**Task objective:** A verbatim copy of the data is wanted, minus any picture in it.

────────────────────

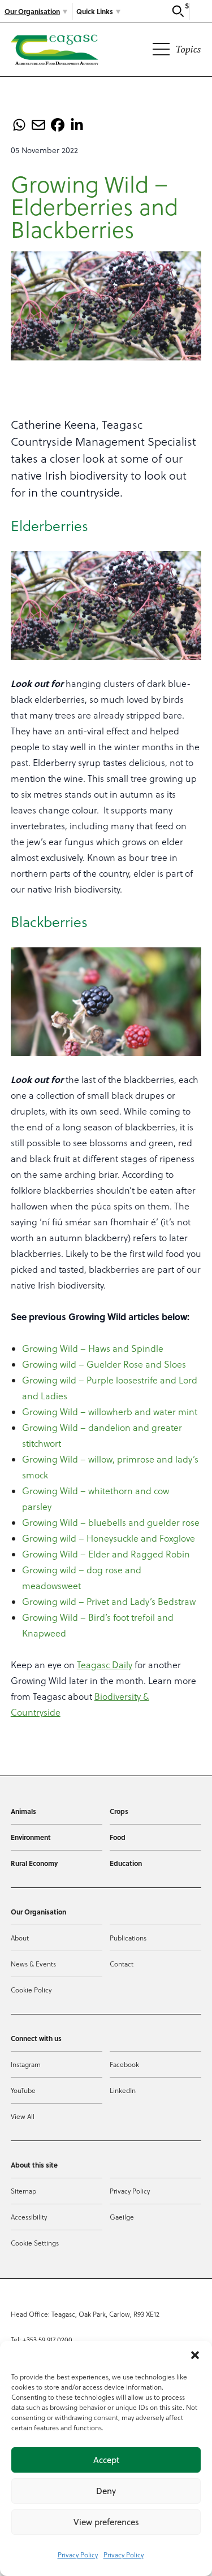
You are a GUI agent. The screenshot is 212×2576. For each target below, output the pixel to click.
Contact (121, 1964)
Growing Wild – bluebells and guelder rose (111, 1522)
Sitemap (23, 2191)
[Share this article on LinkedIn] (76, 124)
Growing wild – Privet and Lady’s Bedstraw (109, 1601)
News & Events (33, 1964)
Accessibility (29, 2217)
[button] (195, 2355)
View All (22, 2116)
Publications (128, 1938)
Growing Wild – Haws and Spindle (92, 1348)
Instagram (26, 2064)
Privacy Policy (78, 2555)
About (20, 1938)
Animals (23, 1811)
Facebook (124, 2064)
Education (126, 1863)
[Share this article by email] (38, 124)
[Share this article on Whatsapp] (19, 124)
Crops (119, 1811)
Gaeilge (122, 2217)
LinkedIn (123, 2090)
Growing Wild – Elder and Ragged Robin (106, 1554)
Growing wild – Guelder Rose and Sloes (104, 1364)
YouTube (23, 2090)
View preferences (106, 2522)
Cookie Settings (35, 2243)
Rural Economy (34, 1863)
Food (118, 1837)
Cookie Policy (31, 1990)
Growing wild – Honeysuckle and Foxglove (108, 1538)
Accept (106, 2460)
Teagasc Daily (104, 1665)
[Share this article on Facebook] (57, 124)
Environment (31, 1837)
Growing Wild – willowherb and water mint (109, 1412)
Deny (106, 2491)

────────────────────

**Response area:**
You are a GUI agent. The screenshot is 212×2576. For each target below, output the pixel to click.
Contact (121, 1964)
Growing Wild – bluebells and guelder rose (111, 1522)
Sitemap (23, 2191)
[Share this article on LinkedIn] (76, 124)
Growing wild – Privet and Lady’s Bedstraw (109, 1601)
News & Events (33, 1964)
Accessibility (29, 2217)
[button] (195, 2355)
View All (22, 2116)
Publications (128, 1938)
Growing Wild – Haws and Spindle (92, 1348)
Instagram (26, 2064)
Privacy Policy (78, 2555)
About (20, 1938)
Animals (23, 1811)
Facebook (124, 2064)
Education (126, 1863)
[Share this article by email] (38, 124)
[Share this article on Whatsapp] (19, 124)
Crops (119, 1811)
Gaeilge (122, 2217)
LinkedIn (123, 2090)
Growing Wild – Elder and Ragged Robin (106, 1554)
Growing wild – Guelder Rose and Sloes (104, 1364)
YouTube (23, 2090)
View preferences (106, 2522)
Cookie Settings (35, 2243)
Rural Economy (34, 1863)
Food (118, 1837)
Cookie Policy (31, 1990)
Growing wild – Honeysuckle and Foxglove (108, 1538)
Accept (106, 2460)
Teagasc Daily (104, 1665)
[Share this article on Facebook] (57, 124)
Environment (31, 1837)
Growing Wild – willowherb and water mint (109, 1412)
Deny (106, 2491)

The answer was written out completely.